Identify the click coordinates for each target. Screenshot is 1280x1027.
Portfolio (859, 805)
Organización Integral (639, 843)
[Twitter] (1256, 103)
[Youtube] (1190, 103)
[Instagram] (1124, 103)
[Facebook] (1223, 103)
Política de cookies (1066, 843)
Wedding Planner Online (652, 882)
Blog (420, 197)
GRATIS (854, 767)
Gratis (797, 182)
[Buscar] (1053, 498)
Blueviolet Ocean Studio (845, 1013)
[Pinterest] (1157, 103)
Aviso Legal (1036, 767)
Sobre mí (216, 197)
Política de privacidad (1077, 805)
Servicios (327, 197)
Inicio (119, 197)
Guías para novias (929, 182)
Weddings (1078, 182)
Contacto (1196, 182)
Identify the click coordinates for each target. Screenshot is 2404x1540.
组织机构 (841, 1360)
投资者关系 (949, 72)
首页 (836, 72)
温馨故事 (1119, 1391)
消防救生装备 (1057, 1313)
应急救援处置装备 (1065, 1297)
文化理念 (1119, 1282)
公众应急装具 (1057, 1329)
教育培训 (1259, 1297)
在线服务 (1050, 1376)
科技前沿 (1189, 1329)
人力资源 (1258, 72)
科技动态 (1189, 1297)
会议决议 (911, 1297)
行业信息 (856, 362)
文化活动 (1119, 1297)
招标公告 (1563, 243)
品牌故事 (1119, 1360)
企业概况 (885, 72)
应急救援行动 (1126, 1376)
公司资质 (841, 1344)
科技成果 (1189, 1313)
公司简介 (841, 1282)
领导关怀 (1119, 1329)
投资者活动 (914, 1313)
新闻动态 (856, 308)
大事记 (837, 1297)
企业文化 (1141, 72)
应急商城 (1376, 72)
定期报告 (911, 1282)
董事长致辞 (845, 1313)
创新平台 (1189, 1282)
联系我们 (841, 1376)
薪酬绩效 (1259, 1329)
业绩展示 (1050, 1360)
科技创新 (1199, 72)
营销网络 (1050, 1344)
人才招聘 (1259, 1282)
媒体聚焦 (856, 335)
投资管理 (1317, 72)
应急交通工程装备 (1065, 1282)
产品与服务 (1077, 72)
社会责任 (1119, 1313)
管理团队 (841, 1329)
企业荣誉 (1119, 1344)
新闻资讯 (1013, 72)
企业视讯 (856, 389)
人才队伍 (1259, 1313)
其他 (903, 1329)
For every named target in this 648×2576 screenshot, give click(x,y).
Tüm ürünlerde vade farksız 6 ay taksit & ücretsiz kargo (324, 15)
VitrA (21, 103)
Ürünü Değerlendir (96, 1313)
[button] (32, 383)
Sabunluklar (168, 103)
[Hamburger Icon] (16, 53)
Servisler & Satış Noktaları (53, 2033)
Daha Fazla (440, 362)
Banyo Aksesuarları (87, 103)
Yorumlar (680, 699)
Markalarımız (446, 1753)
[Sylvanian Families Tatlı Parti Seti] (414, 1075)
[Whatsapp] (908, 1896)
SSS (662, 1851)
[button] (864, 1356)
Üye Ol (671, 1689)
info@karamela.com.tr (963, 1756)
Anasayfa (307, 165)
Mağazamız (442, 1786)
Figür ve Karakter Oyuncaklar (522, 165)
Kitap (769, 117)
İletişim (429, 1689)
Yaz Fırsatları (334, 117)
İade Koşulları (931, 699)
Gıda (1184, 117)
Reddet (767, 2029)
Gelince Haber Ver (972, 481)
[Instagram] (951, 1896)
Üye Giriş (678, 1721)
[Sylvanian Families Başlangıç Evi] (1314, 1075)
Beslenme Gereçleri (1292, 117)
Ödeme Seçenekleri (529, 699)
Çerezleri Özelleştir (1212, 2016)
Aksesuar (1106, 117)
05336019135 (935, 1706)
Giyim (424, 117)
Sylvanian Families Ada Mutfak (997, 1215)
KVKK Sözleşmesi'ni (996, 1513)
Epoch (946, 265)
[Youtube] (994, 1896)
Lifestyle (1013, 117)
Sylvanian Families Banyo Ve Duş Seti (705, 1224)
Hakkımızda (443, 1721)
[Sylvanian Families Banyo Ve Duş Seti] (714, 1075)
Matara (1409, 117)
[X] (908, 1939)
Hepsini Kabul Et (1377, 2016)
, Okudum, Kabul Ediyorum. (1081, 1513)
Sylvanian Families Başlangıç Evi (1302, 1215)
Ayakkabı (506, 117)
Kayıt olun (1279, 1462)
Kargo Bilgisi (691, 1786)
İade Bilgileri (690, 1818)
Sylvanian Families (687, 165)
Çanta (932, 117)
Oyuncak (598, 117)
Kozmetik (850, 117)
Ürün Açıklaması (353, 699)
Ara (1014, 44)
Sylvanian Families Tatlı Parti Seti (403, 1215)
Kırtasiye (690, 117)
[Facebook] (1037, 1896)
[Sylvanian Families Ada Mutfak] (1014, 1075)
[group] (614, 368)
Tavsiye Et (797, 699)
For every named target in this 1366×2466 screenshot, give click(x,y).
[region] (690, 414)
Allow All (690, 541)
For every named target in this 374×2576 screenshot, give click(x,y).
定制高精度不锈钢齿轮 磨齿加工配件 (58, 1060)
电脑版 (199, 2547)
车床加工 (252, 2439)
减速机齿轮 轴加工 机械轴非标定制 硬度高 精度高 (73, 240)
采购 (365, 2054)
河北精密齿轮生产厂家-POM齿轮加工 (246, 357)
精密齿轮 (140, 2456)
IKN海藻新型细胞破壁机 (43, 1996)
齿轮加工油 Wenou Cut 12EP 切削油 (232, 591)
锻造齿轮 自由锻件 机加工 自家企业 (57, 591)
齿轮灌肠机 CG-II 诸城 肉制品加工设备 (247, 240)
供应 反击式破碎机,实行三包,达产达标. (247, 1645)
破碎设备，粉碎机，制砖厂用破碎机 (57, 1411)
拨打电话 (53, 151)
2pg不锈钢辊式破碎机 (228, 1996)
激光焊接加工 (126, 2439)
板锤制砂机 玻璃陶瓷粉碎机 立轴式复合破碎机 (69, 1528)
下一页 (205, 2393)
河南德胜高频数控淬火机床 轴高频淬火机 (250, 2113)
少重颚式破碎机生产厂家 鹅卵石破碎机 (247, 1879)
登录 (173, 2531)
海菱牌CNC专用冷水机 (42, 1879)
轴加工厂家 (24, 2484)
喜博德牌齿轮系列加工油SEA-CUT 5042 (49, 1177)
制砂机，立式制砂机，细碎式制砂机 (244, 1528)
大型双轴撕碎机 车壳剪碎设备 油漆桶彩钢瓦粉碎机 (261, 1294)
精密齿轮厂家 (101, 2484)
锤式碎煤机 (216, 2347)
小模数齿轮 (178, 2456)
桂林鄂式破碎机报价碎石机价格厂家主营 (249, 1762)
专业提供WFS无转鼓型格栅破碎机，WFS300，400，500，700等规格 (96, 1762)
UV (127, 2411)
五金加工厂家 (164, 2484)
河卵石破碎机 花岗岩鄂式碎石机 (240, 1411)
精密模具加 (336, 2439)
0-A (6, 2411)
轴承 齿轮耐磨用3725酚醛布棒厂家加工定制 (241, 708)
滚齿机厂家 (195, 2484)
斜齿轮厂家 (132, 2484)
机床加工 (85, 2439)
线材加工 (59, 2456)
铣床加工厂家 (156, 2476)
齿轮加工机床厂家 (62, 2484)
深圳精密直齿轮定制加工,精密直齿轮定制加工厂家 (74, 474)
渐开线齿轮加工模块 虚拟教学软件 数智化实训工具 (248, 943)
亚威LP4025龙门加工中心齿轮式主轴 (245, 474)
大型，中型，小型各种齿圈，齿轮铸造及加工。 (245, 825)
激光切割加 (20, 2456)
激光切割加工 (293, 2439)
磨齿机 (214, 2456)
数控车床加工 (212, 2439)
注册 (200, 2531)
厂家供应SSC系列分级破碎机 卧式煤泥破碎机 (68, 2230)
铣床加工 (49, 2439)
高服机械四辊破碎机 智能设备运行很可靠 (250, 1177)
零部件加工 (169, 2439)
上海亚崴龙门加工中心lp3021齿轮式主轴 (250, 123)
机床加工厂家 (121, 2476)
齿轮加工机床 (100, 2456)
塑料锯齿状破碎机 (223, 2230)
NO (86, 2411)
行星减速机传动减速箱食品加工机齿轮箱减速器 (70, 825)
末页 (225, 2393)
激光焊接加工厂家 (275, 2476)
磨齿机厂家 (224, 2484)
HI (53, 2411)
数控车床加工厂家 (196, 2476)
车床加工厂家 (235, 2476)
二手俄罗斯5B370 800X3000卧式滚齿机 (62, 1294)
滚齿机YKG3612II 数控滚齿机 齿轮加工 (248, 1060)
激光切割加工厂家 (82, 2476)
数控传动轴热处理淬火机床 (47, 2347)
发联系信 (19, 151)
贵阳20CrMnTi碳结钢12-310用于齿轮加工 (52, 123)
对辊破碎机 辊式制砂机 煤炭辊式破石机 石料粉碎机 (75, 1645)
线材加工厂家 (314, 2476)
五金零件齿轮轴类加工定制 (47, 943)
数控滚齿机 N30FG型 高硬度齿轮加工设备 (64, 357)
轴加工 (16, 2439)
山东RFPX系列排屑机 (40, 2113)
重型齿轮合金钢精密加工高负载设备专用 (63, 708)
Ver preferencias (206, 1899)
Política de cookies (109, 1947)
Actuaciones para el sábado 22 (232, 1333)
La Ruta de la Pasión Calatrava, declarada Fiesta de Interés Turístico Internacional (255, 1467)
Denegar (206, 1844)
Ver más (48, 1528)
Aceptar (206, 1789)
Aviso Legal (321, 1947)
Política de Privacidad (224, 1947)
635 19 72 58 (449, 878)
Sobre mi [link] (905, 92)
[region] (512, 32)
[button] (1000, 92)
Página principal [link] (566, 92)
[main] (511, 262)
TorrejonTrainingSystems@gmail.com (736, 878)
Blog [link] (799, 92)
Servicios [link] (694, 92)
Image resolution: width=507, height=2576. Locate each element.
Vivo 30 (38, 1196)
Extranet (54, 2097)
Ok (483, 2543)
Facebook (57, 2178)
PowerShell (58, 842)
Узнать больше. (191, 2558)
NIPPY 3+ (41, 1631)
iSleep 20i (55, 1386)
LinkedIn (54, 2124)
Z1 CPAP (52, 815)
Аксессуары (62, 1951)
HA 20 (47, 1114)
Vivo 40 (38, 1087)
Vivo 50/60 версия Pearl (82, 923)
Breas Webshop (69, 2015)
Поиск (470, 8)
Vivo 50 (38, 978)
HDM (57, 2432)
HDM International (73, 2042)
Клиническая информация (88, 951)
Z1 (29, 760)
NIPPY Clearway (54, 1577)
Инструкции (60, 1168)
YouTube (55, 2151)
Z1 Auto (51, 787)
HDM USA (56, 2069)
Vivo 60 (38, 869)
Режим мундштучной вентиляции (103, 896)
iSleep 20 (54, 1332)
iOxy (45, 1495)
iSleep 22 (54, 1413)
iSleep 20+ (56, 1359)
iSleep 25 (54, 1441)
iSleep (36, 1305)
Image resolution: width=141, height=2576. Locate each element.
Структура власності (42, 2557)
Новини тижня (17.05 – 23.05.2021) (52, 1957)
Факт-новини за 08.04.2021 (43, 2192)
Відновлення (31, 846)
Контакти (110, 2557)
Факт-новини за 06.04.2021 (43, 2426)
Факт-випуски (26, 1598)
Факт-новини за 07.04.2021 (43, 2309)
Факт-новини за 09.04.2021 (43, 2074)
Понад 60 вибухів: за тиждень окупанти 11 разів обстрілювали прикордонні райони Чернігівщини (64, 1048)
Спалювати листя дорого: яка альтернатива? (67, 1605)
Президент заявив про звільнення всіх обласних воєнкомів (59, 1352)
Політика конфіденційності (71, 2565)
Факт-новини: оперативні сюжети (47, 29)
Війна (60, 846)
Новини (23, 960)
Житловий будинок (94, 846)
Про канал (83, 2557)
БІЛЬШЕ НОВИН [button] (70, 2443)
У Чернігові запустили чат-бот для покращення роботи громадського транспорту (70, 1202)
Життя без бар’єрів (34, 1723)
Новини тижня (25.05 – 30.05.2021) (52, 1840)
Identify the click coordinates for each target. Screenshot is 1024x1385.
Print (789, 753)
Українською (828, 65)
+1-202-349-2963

------------------------------------------------------------------------

_Exercise prompt_
The response must consist solely of the lines from the top of the records through the line holding "科技成果 (1189, 1313)", copied word for word.

_Solution to the exercise_
Identify the click coordinates for each target. Screenshot is 1280x1027.
Portfolio (859, 805)
Organización Integral (639, 843)
[Twitter] (1256, 103)
[Youtube] (1190, 103)
[Instagram] (1124, 103)
[Facebook] (1223, 103)
Política de cookies (1066, 843)
Wedding Planner Online (652, 882)
Blog (420, 197)
GRATIS (854, 767)
Gratis (797, 182)
[Buscar] (1053, 498)
Blueviolet Ocean Studio (845, 1013)
[Pinterest] (1157, 103)
Aviso Legal (1036, 767)
Sobre mí (216, 197)
Política de privacidad (1077, 805)
Servicios (327, 197)
Inicio (119, 197)
Guías para novias (929, 182)
Weddings (1078, 182)
Contacto (1196, 182)
Identify the click coordinates for each target. Screenshot is 2404x1540.
组织机构 (841, 1360)
投资者关系 (949, 72)
首页 (836, 72)
温馨故事 (1119, 1391)
消防救生装备 (1057, 1313)
应急救援处置装备 (1065, 1297)
文化理念 (1119, 1282)
公众应急装具 (1057, 1329)
教育培训 (1259, 1297)
在线服务 (1050, 1376)
科技前沿 (1189, 1329)
人力资源 (1258, 72)
科技动态 (1189, 1297)
会议决议 (911, 1297)
行业信息 (856, 362)
文化活动 (1119, 1297)
招标公告 (1563, 243)
品牌故事 (1119, 1360)
企业概况 (885, 72)
应急救援行动 (1126, 1376)
公司资质 (841, 1344)
科技成果 (1189, 1313)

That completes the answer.